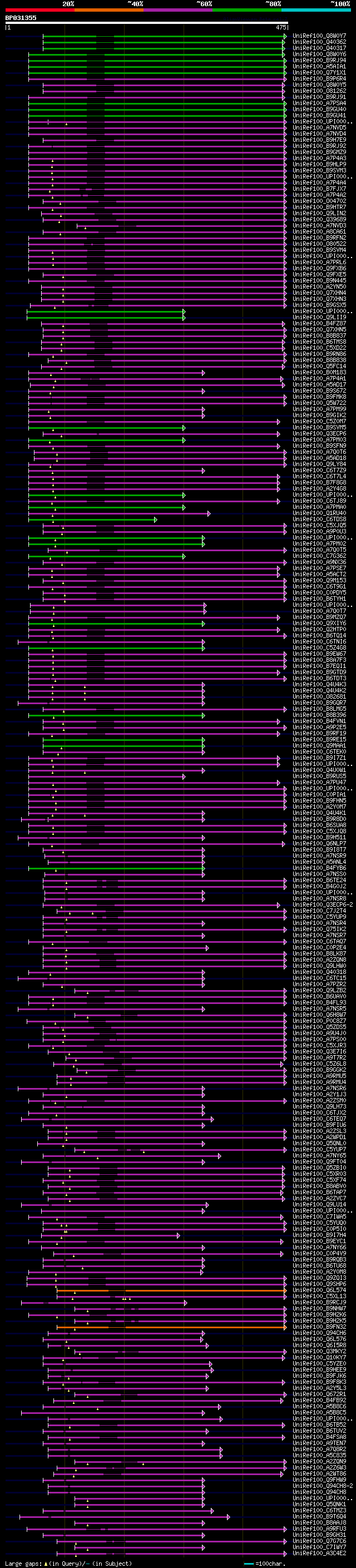
Task: Open the UniRef100_B6TDT3 hit label
Action: click(319, 678)
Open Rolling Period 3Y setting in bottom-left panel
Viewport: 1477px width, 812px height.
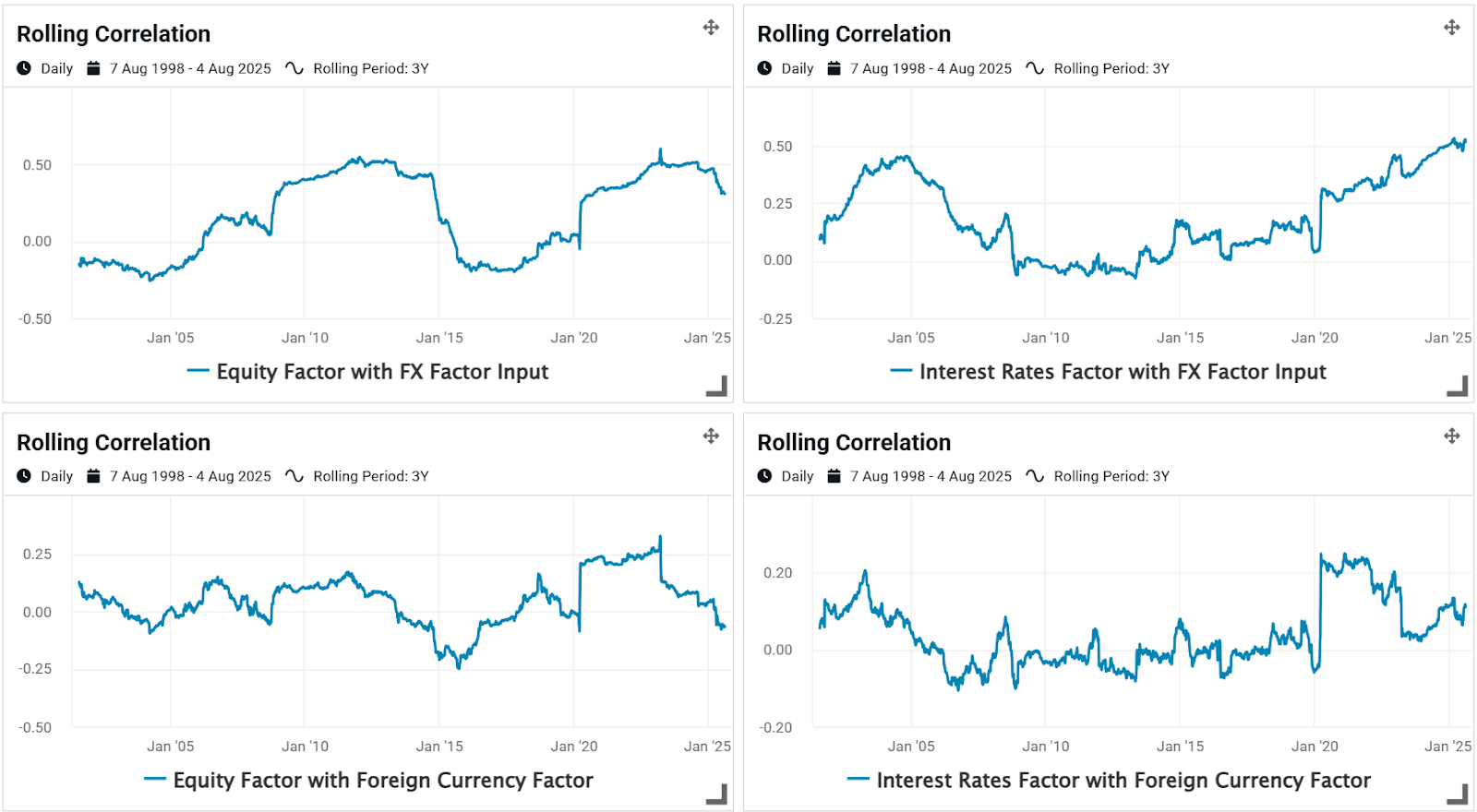point(370,476)
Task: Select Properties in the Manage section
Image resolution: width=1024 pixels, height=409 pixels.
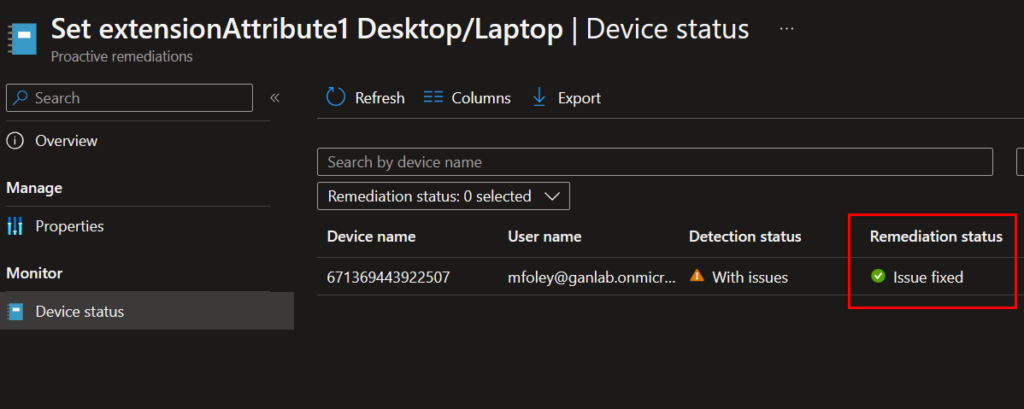Action: [69, 226]
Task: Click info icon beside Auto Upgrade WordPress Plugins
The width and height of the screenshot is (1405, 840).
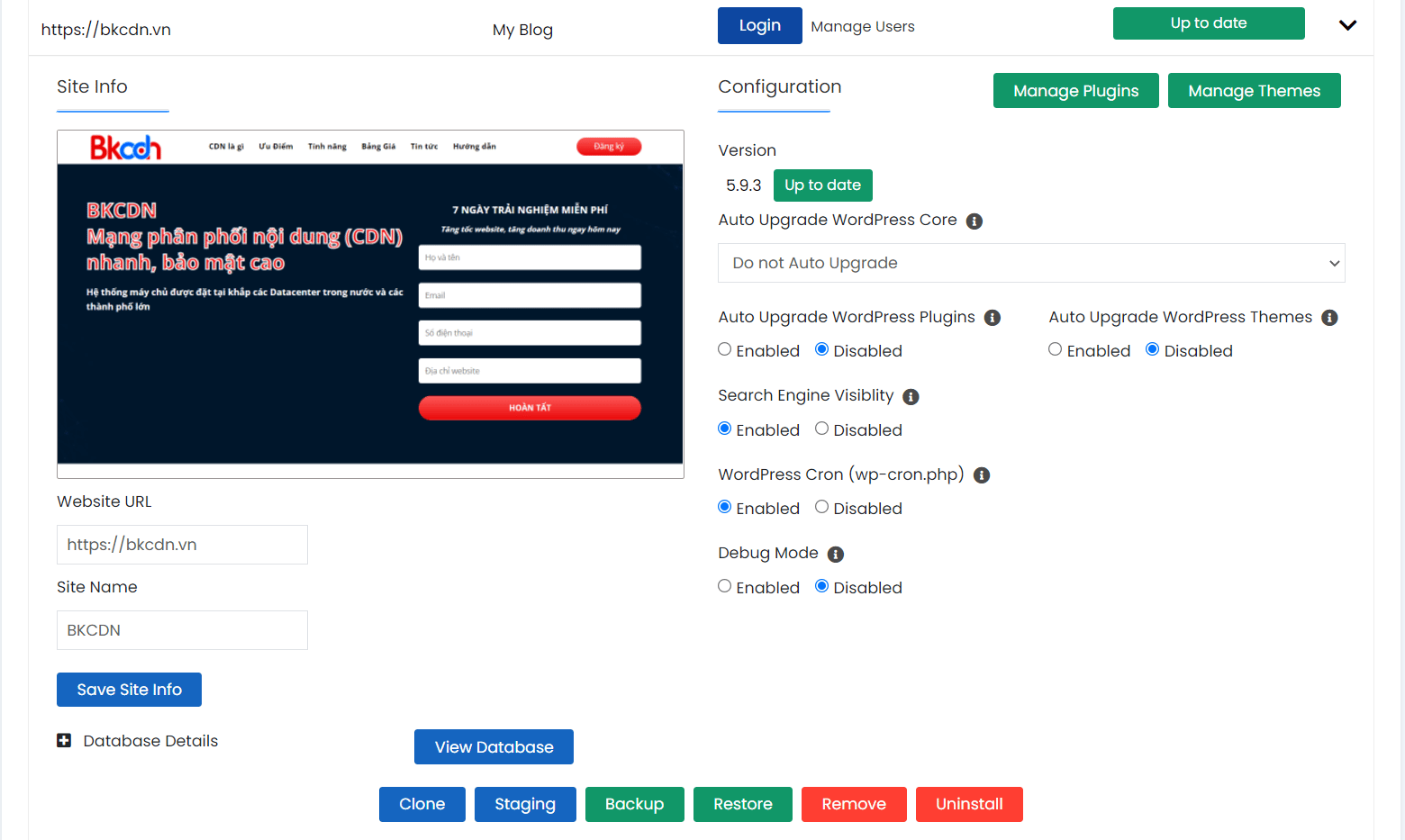Action: [992, 318]
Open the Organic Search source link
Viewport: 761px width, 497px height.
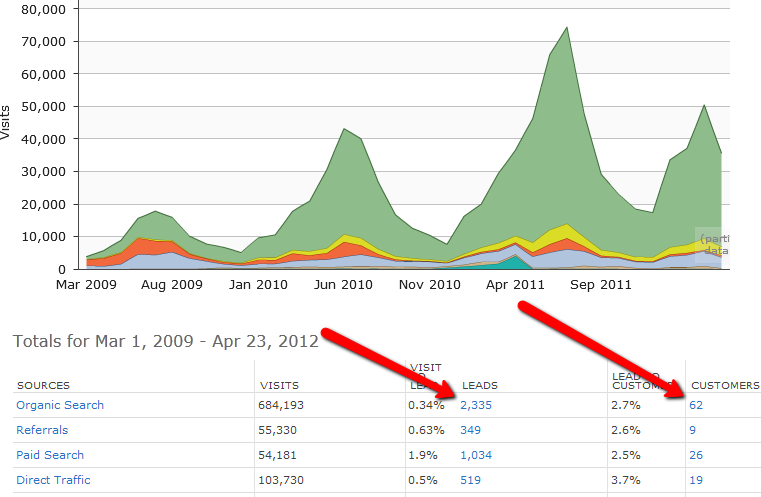tap(60, 405)
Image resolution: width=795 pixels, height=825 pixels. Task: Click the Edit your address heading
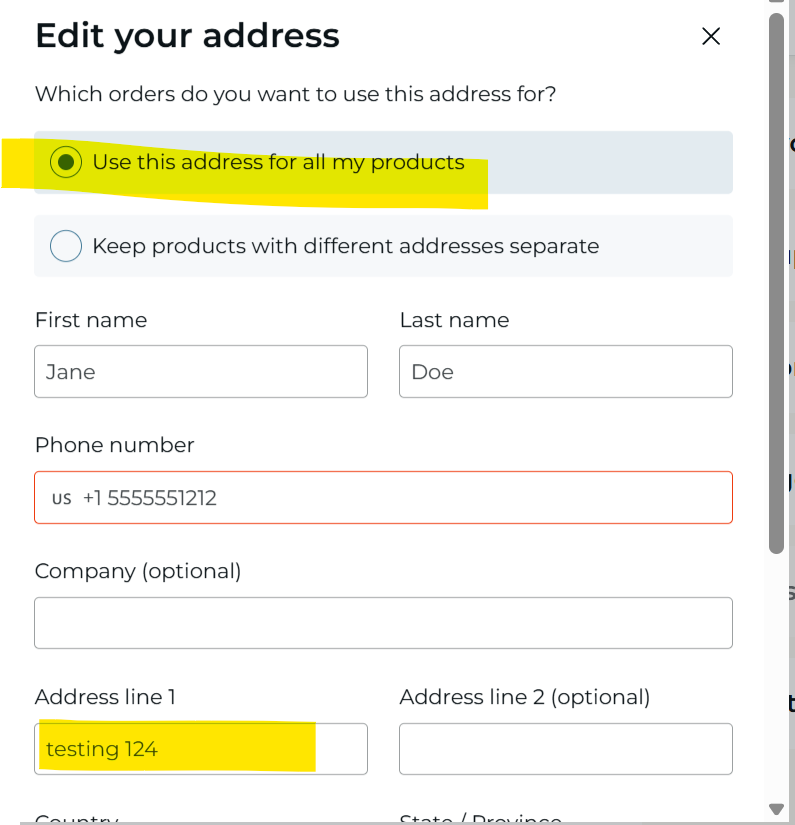[x=187, y=36]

EXERCISE INSTRUCTIONS: In the records, take the stretch from the line containing "Task: Click info" through the line containing "tap(60, 405)" and rename "Viewport" to "Window size", keeping everything else the same. Omit the pictures from your answer.

THE SOLUTION:
Task: Click info icon beside Auto Upgrade WordPress Plugins
The width and height of the screenshot is (1405, 840).
Action: [992, 318]
Open the Organic Search source link
Window size: 761px width, 497px height.
tap(60, 405)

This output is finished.